BLOCCO DI TESTO
┌──
Lettera aperta di Vittorio Armanni
15.03.20) Lettera aperta di Vittorio Armanni chiuso in casa come tutti gli altri
Appartengo alla generazione che ha avuto il previlegio di avere 20 anni negli anni Sessanta del secolo scorso.
E’ stata la generazione dei sogni, perché sognare è stato svegliarsi dentro.
Le manifestazioni operaie e studentesche, il Vietnam , la Rivoluzione Cubana , Che Guevara, i Beatles , Marx, Martin Luter king, Joan Baez, le nostre canzoni, le navi spaziali, Il Partito Comunista Italiano e poi il Manifesto…..
Ci sentivamo promotori dell’idea di una società libera nella quale tutte le persone potessero vivere in armonia e con l’uguaglianza delle opportunità.
”Da ciascuno secondo le proprie capacità. A ciascuno secondo i propri bisogni”.
Eravamo permanentemente svegli.
Le nostre chimere non erano alimentate da droghe ma da utopie.
Tutti i sogni sono la proiezione di un desiderio.
La mia generazione ha desiderato ardentemente di cambiare il mondo, instaurare la giustizia sociale , cambiare il lavoro da impotente alienazione a strumento di possibile dignità e liberazione.
Le nostre proteste erano sovversive .
Il sogno è stato ridotto a pezzi sbattendo contro la realtà.
La risposta, la reazione, la provocazione del “sistema”, i boia della destra economica, hanno lacerato le nostre utopie.
La strategia della tensione, Piazza Fontana, le bombe a Brescia, a Bologna, lungo le linee ferroviarie con i treni colmi di lavoratrici e lavoratori,….
Ciò che era contro si è convertito in dolore.
I nostri calici di vino rosso si tinsero di sangue.
I nostri paradigmi franarono sotto le macerie del muro di Berlino, perché non era il socialismo delle masse, né dei proletari al potere. Era il socialismo di Stato, padre e padrone, avvolto dal paradosso di ingigantirsi in nome della fine della lotta di classe.
L’economicismo, l’assenza di una teoria dello Stato, di una società civile forte e mobilitata, condussero il fiume delle fantasie a straripare sopra i ponti degli ingegneri del sistema .
Il socialismo reale saziava la fame di pane, ma non l’appetito della bellezza.
└──
OBIETTIVO
Prosegui la lettera aperta sui sogni della generazione degli anni Sessanta a partire dalla sua ultima frase. I dati qui riportati provengono da una fonte diversa.

DATI FORNITI
┌──
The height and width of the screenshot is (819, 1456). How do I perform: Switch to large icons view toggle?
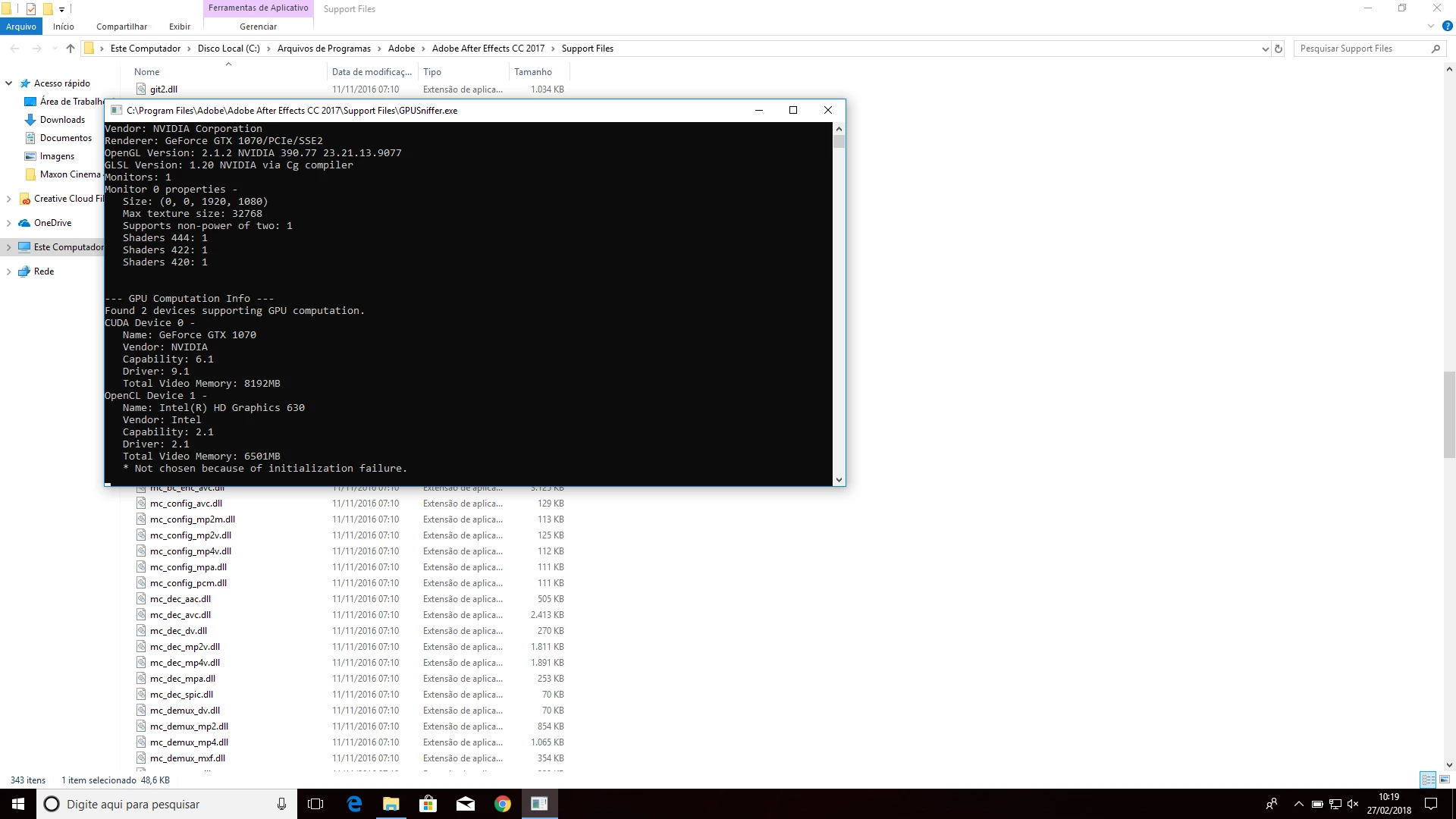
└──
┌──
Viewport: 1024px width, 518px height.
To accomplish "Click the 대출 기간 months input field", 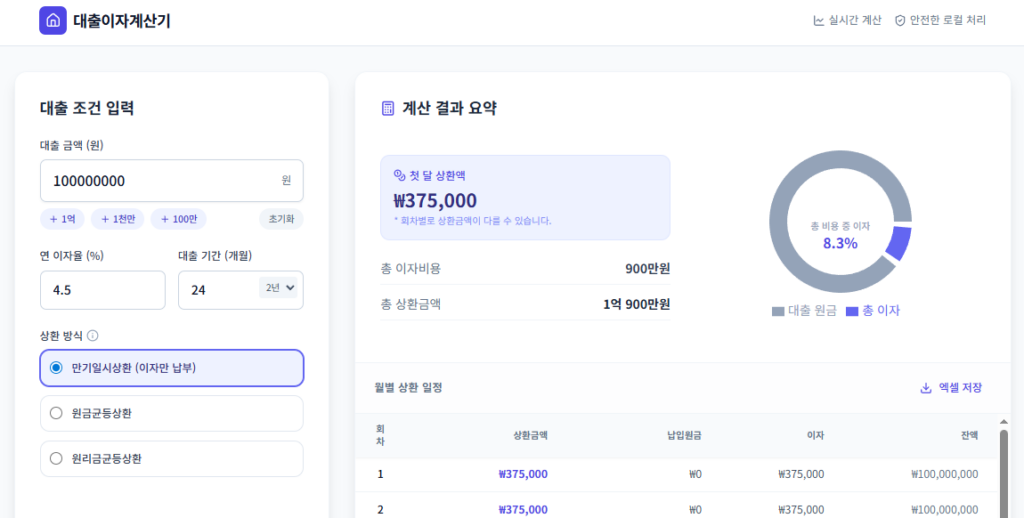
└──
┌──
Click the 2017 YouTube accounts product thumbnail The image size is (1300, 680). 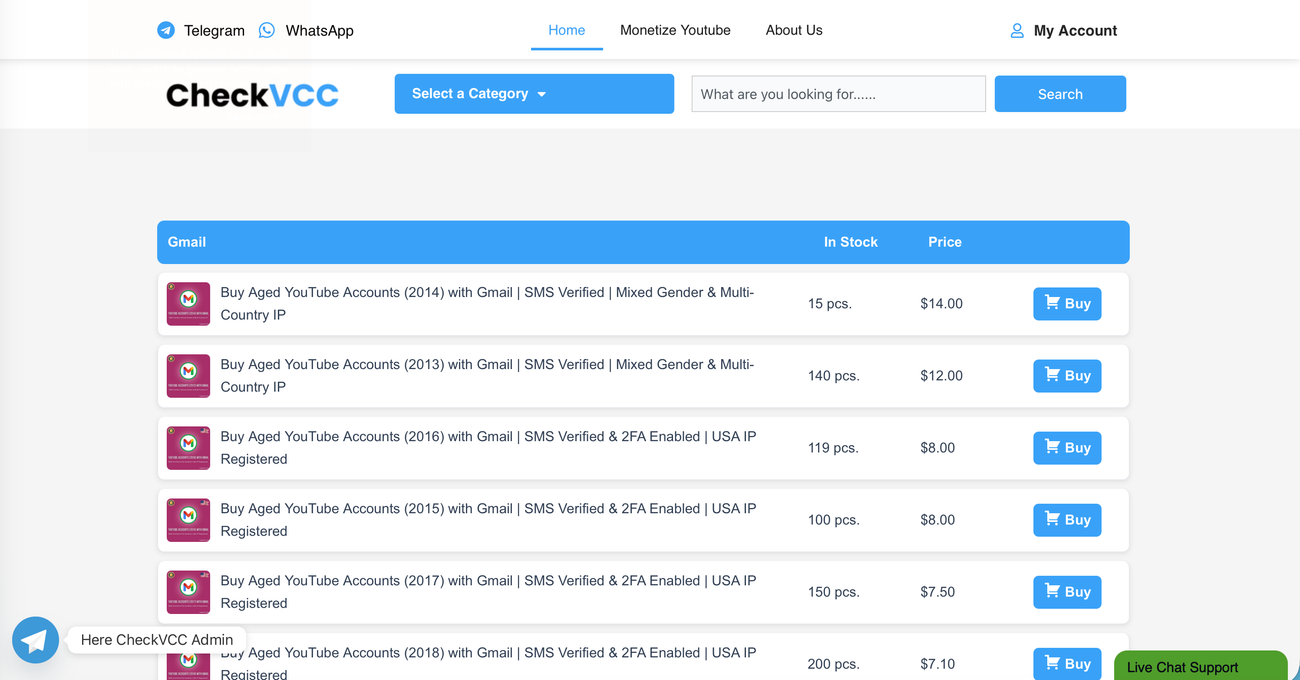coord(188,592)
└──
RISPOSTA SCRITTA
Distribuiva i beni materiali e privatizzava i sogni. Il capitalismo astuto socializza la bellezza per camuffare la crudele privatizzazione del pane.
Tutti sono liberi di viaggiare, ma solo sulle rotte predefinite.
Liberi di votare, ma non di interferire con il potere.
Il polverone sollevato dalla caduta del muro ancora oggi offusca il nostro sguardo.
La sinistra sembra una donzella perplessa che finita la festa non riesce a trovare il cammino del ritorno a casa.
Molti sono disposti ad accompagnarla ma teme di essere condotta nel letto della violazione.
Si incammina ansiosa nel labirinto dell’elettoralismo e si perde nel gioco degli specchi che alimentano il narcisismo di quelli che si truccano nel riflesso delle urne.
Si lascia travolgere dall’alternativa elettorale dove la caccia di voti e incarichi ben pagati calpestano gli ideali e i programmi. E mentre più si avvicina alle strutture di potere più si distanzia dai movimenti popolari.
La stanza dei bottoni è un miraggio che non aiuta ad uscire dalla palude.
La globalizzazione neoliberale che espelle la cittadinanza, esalta il consumismo, ripudia i diritti sociali, idolatra il mercato , alimenta le ingiustizie, si combatte e si batte con un edificio alternativo e una gestione pubblica che investe in programmi sociali, perfeziona l’accesso alla salute, all’educazione, all’abitare, alla dignità del lavoro e al paniere basico.
In un pianeta atrocemente diseguale la marea sale, i pescatori sono accecati dal riflesso del sole e la piazza vuole selezionare i pesci.
La storia è arrivata alla sua fine?
Cos’altro può fiaccare la giustezza della nostra causa?
Fuori dalla sinistra non c’è uscita per la miseria che devasta il pianeta.
La logica del capitalismo è incompatibile con la giustizia sociale.
Il sistema esige accumulazione, la giustizia è condivisione.
Non c’è futuro per la sinistra senza etica, utopia, vincoli con i poveri e con i valori per dare vita al sogno.
Oggi il socialismo non è solo una questione ideologica o politica.
E’ anche aritmetica.
Senza condividere i beni della terra e i frutti del lavoro umano, la maggioranza degli otto miliardi di passeggeri di questa nave spaziale chiamata terra, sarà condannata ad una fine precoce senza il diritto a godere ciò che la vita esige come essenziale per essere felici.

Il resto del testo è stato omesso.